Top 10 similar words or synonyms for hungary

italy    0.982151

iowa    0.982001

belarus    0.981832

belgium    0.981589

vietnam    0.980457

brazil    0.980391

maize    0.979001

romania    0.978750

rica    0.978707

jefferson    0.978687

Top 30 analogous words or synonyms for hungary

Article Example
ਆਸਟਰੀਆ The Treaty of Saint-Germain of 1919 (for Hungary the Treaty of Trianon of 1920) confirmed and consolidated the new order of Central Europe which to a great part had been established in November 1918, creating new states and resizing others.

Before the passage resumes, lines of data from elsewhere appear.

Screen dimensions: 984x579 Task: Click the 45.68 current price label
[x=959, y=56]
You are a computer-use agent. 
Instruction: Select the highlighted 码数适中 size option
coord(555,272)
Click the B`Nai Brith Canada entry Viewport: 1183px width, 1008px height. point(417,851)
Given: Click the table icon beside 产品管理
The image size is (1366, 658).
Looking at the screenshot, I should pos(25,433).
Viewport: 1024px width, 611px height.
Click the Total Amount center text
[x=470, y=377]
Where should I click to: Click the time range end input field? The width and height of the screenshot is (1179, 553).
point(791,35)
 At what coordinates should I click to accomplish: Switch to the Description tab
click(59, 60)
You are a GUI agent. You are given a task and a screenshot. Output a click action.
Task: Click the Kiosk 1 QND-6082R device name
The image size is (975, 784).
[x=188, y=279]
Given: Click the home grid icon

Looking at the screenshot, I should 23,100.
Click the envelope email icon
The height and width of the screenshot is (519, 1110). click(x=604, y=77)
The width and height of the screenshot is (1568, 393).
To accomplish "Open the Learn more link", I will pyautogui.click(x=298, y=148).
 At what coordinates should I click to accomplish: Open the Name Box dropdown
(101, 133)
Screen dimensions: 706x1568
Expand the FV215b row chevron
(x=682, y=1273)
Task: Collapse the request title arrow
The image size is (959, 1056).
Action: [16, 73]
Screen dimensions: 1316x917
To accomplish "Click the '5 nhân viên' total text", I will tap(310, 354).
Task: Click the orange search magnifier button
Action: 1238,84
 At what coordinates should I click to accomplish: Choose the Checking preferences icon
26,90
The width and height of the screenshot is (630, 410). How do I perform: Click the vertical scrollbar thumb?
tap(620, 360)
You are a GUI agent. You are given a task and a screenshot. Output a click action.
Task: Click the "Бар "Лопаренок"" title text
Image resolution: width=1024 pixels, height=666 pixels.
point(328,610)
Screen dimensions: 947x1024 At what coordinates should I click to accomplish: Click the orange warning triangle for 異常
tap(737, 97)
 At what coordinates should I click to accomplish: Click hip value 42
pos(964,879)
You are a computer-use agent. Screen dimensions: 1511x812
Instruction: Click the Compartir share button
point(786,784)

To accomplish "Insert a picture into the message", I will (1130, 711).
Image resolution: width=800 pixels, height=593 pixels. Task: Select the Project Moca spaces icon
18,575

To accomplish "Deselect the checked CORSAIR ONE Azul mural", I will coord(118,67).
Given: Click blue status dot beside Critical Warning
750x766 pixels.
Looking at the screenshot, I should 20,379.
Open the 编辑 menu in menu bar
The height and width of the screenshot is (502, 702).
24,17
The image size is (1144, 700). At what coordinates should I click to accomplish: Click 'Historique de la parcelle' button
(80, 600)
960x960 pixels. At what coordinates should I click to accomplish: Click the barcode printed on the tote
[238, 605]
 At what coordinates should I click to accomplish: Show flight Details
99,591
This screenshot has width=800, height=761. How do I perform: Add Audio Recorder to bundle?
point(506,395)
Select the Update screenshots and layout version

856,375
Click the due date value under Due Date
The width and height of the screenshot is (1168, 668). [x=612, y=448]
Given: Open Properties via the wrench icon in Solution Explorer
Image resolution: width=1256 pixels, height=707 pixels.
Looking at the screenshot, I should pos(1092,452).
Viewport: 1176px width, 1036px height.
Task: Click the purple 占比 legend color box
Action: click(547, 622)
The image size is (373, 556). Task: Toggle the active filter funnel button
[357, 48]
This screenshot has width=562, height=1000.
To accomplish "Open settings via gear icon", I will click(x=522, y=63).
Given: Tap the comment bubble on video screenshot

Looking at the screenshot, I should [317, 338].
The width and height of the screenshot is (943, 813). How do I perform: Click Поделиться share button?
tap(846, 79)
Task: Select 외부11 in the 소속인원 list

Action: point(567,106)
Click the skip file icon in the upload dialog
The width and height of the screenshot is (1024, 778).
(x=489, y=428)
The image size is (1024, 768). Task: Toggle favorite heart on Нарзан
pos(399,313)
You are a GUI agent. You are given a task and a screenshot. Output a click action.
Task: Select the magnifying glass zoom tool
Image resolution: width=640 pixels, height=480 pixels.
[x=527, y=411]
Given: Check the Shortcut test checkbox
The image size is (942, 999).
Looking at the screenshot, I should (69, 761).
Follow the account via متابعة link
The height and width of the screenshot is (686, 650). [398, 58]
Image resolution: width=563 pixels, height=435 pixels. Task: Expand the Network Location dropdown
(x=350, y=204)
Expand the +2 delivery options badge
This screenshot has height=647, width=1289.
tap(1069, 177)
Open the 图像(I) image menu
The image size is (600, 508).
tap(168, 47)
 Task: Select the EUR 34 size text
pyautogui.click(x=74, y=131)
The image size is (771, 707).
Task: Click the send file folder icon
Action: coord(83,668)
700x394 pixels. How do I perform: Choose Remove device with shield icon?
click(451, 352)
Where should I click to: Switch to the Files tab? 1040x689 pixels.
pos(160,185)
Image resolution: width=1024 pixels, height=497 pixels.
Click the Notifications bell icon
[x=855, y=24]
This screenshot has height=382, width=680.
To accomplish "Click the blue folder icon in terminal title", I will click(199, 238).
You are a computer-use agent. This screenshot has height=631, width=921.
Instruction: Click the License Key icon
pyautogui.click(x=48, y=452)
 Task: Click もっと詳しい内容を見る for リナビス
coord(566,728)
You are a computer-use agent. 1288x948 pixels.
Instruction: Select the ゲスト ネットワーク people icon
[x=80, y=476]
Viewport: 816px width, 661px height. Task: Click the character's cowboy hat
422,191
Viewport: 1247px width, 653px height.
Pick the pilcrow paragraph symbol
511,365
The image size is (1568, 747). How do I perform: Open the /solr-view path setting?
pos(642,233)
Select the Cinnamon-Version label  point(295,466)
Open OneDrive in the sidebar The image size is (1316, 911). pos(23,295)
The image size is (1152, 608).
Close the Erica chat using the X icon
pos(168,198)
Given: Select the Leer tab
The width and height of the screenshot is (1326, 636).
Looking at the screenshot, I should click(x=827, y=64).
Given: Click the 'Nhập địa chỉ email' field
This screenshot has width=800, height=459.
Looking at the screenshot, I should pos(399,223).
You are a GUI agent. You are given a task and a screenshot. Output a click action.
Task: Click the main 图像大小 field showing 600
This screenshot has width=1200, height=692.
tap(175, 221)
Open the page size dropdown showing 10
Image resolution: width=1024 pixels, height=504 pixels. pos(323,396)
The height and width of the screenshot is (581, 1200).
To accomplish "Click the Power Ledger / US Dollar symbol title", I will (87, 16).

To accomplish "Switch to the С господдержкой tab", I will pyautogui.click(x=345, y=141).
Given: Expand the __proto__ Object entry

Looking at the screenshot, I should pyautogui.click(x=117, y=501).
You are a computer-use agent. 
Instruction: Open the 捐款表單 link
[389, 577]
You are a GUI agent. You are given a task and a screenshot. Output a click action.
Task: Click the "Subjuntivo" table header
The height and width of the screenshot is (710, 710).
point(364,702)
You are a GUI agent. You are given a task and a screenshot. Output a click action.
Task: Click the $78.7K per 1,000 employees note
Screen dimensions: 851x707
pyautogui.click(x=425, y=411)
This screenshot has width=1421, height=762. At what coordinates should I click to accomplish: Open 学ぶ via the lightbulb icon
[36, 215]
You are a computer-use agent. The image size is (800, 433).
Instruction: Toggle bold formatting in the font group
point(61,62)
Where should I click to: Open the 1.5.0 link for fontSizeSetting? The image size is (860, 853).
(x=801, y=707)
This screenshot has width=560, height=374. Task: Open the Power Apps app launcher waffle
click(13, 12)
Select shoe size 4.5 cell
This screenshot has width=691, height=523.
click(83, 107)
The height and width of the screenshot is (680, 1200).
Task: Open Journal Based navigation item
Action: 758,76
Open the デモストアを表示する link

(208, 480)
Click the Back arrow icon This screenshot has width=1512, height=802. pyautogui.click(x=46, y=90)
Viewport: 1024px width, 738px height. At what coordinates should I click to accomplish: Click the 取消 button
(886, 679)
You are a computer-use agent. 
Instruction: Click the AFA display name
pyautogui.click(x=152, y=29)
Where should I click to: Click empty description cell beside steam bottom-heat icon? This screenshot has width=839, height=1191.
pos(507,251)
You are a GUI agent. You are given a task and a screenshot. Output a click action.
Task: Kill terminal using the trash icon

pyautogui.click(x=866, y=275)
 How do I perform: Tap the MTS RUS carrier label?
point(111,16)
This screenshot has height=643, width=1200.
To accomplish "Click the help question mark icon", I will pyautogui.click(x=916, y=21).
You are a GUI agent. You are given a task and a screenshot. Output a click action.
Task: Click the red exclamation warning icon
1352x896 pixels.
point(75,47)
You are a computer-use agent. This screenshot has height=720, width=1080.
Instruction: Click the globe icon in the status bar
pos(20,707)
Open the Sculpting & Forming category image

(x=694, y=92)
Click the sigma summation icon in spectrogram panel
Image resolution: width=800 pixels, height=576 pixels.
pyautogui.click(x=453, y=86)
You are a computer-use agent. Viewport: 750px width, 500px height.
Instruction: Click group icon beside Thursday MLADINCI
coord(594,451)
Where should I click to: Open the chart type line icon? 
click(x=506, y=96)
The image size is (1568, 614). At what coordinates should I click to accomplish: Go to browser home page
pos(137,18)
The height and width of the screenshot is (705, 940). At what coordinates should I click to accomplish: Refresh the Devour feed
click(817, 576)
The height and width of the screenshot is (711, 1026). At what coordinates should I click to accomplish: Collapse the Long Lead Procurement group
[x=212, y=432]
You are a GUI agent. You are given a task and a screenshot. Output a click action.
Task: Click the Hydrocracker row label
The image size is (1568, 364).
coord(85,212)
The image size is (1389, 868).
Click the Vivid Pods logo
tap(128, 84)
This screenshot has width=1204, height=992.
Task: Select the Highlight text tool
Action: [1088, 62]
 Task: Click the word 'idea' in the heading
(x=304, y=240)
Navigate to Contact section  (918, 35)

However, over 3 million German Austrians found themselves living outside of the newborn Austrian Republic in the respective states of Czechoslovakia, Yugoslavia, Hungary and Italy. Between 1918 and 1919, Austria was officially known as the State of German Austria (). Not only did the Entente powers forbid German Austria to unite with Germany, they also ignored the name German Austria in the peace treaty to be signed; it was therefore changed to Republic of Austria in late 1919.
ਹੈਨਰੀ ਰੋਥ Roth was born in Tysmenitz near Stanislawow, Galicia, Austro-Hungary (now known as Tysmenytsia, near Ivano-Frankivsk, Galicia, Ukraine). Although his parents never agreed on the exact date of his arrival in the United States, it is most likely that he landed at Ellis Island and began his life in New York in 1908. He briefly lived in Brooklyn, and then on the Lower East Side, in the slums where his classic novel "Call It Sleep" is set. In 1914, the family moved to Harlem. Roth lived there until 1927, when, as a senior at City College of New York, he moved in with Eda Lou Walton, a poet and New York University instructor who lived on Morton Street in Greenwich Village. With Walton’s support, he began "Call It Sleep" in about 1930, and completed the novel in the spring of 1934, publishing in December 1934, to mixed reviews. In the 1960s, Roth's "Call It Sleep" underwent a critical reappraisal after being republished in 1964. With 1,000,000 copies sold, and many weeks on the New York Times bestseller list, the novel was hailed as an overlooked Depression-era masterpiece and classic novel of immigration. Today, it is widely regarded as a masterpiece of Jewish American literature.